I’ve always envied that indescribable quality woven in the writing of people who paint you as a character in their lives, directing their attention towards you as if you were a childhood friend having witnessed their every triumph and stumble. My messages are sporadic yet overly rambly, a product of the contradictory forces of being a cautious overthinker and a careless risktaker.

These days, I wrestle with truthfully recognizing my emotions and overindulging in my melancholy. I think it’s a bit of 2020 mixed with not knowing whether I like my job anymore and feeling very friendless in New York. I’m itching to come back to the Bay, sometime, but there’s a little nagging voice in my head that whispers rather bothersome words like “career” and “growth” and “challenging myself”. But on those Friday nights when I sit in an empty room washing away my fears and uncertainties with gin and whisky, I wonder if it’s normal to feel like there’s no future here, at least one where I’m truly happy.

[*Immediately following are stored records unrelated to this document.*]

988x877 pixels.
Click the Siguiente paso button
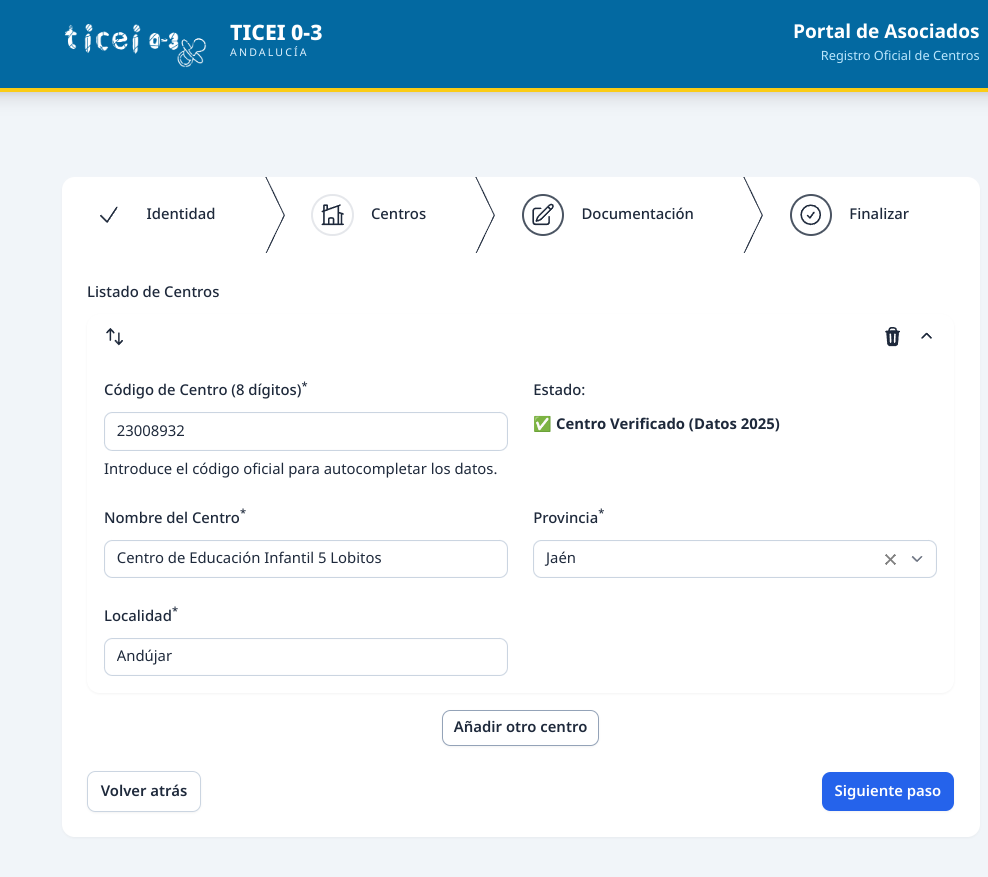tap(887, 791)
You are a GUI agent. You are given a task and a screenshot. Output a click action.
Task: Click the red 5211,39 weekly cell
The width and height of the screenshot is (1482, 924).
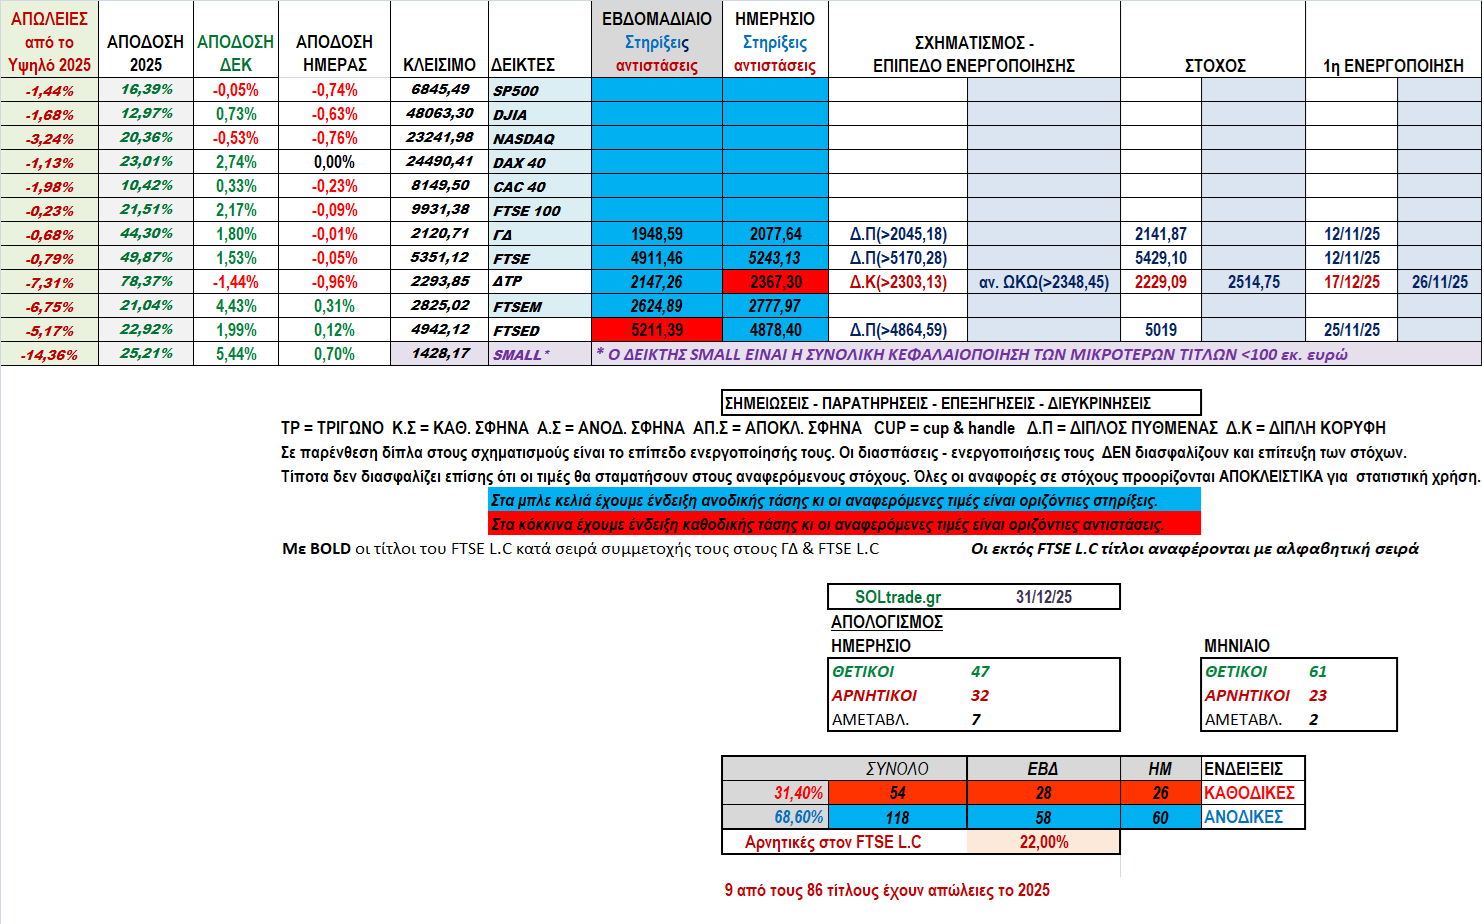[x=657, y=330]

I’m not always drenched by the torrential waves of my emotions. In fact, I’ve met some wonderful people here and have had some really memorable conversations and dinners and bar-hopping experiences and Fourth of July celebrations and New Year’s countdowns and all the other things that I’m forgetting. Most recently, I spent a few days writing up trivia questions, and had a lot of fun hosting a virtual trivia party. But it feels like there are long lulls of emptiness, occasionally punctuated by brief moments of happiness, before falling back into that deep empty slumber. Can these staccato notes be held for just one beat longer? Or is post-grad “adulthood” the resignation to monthly Google Calendar-planned get-togethers and the submersion into time-passing consumption-based hobbies?

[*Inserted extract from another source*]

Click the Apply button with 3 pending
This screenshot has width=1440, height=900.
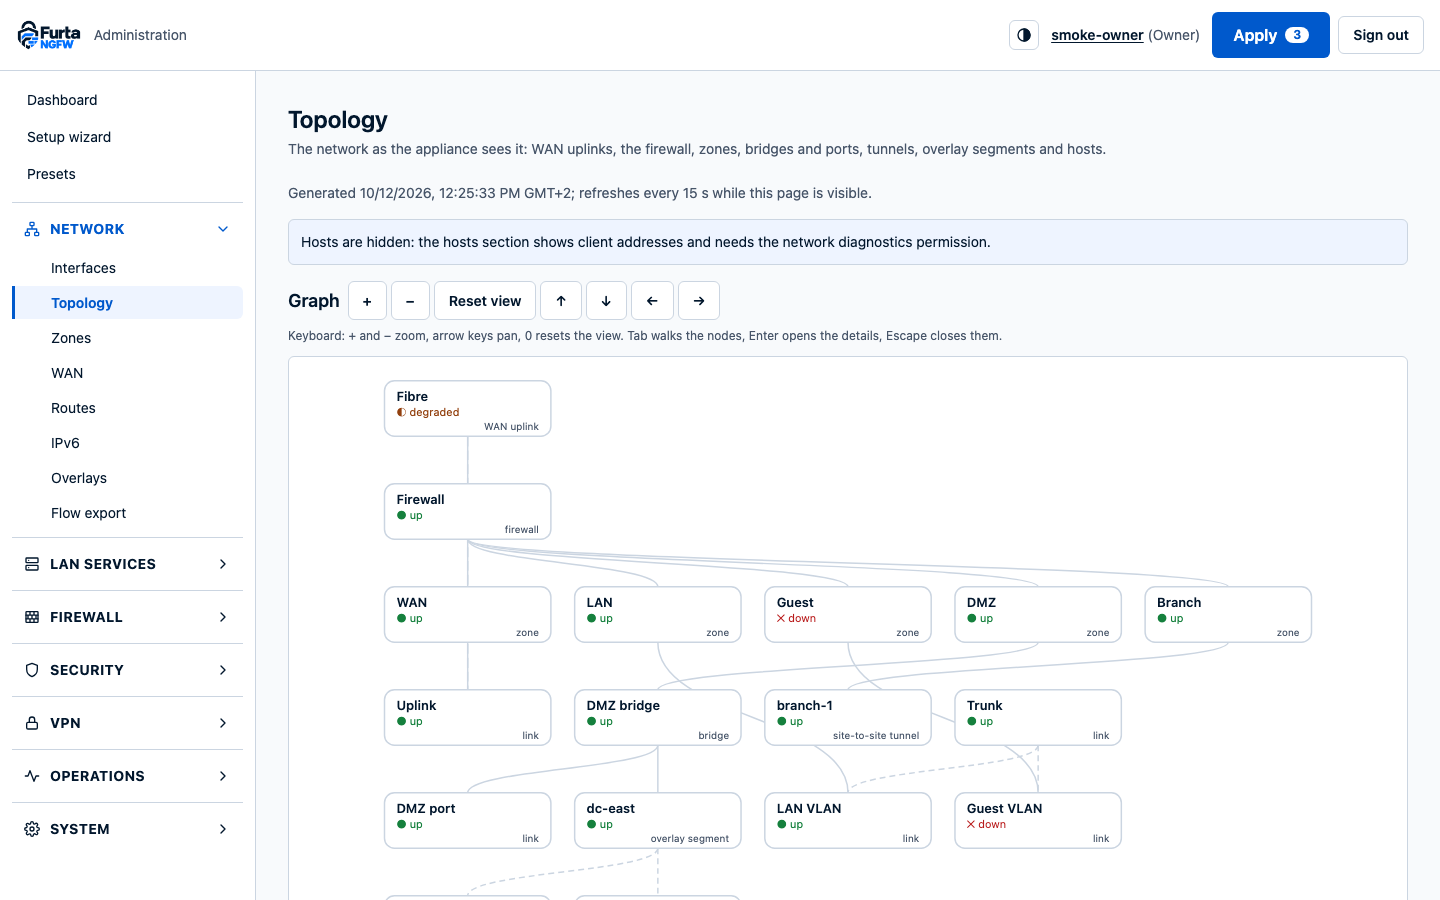(x=1270, y=35)
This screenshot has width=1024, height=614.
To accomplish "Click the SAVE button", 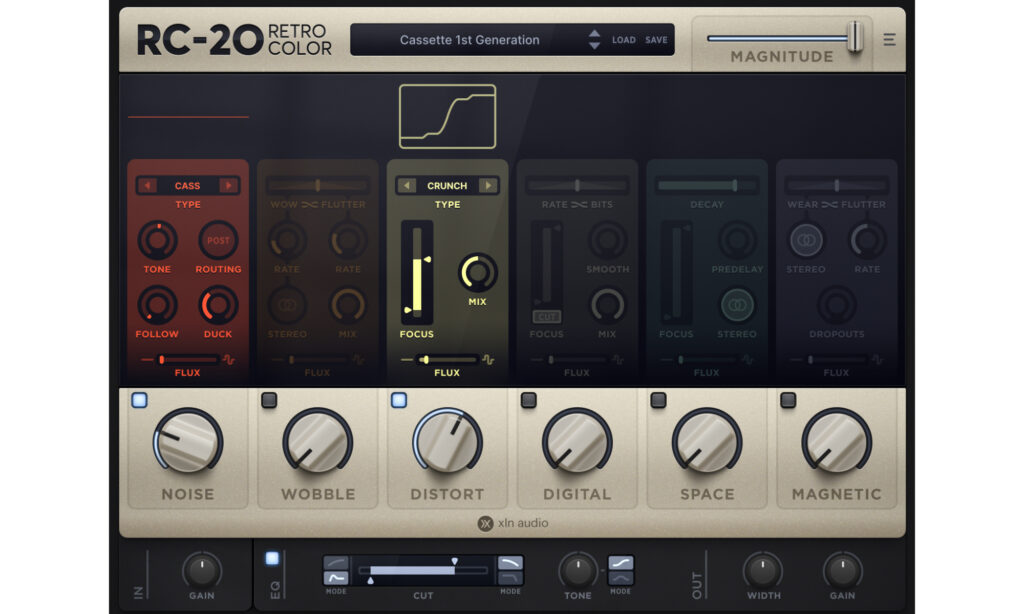I will (x=657, y=39).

What really is “adulthood”, anyways?

To me, it manifests as a constant battle against sameness. Fearing that every day mirrors the one right before, but feeling helpless as each day slips through my fingers.

It also marks a turning point where making new friends requires serious, dedicated effort. The key to friendship is proximity and regularity, both of which are considerably more challenging outside of college, a setting perfect for spontaneous interactions! (Although maybe not for the foreseeable future…) I’ve banged my head trying to make lasting friendships in varying ways for two consecutive years. Many of my friends have echoed similar sentiments; it’s really hard.

I think, however, that adulthood also marks the point where you become fully responsible for your own future and your own happiness.

The other day, the magic of the Spotify algorithm brought Mac Miller to the spotlight, a throwback to high school. Simpler times, I thought. I then discovered that the recurring melody to Donald Trump was actually sampled from Sufjan Stevens’s song Vesuvius.

In his album Carrie & Lowell, Stevens sings forthrightly about his mother Carrie’s passing, as he wrestles with his conflicted emotions of grief, regret, hurt, and pain. His mother, who suffered from schizophrenia and depression, abandoned him at age one, so she wasn’t a part of his life for much of his childhood. However, Stevens also cherished the three summers he spent as a kid with his mother and stepfather.

Midway through the song Should Have Known Better, soothing bleeps and bloops reminiscent of Such Great Heights combine with Stevens’s choral voice to form something uplifting and hopeful. He sings:

Don’t back down, concentrate on seeing
The breakers in the bar, the neighbor’s greeting
My brother had a daughter
The beauty that she brings, illumination

For five minutes and eight seconds, I found beauty in a few vibrations in the air.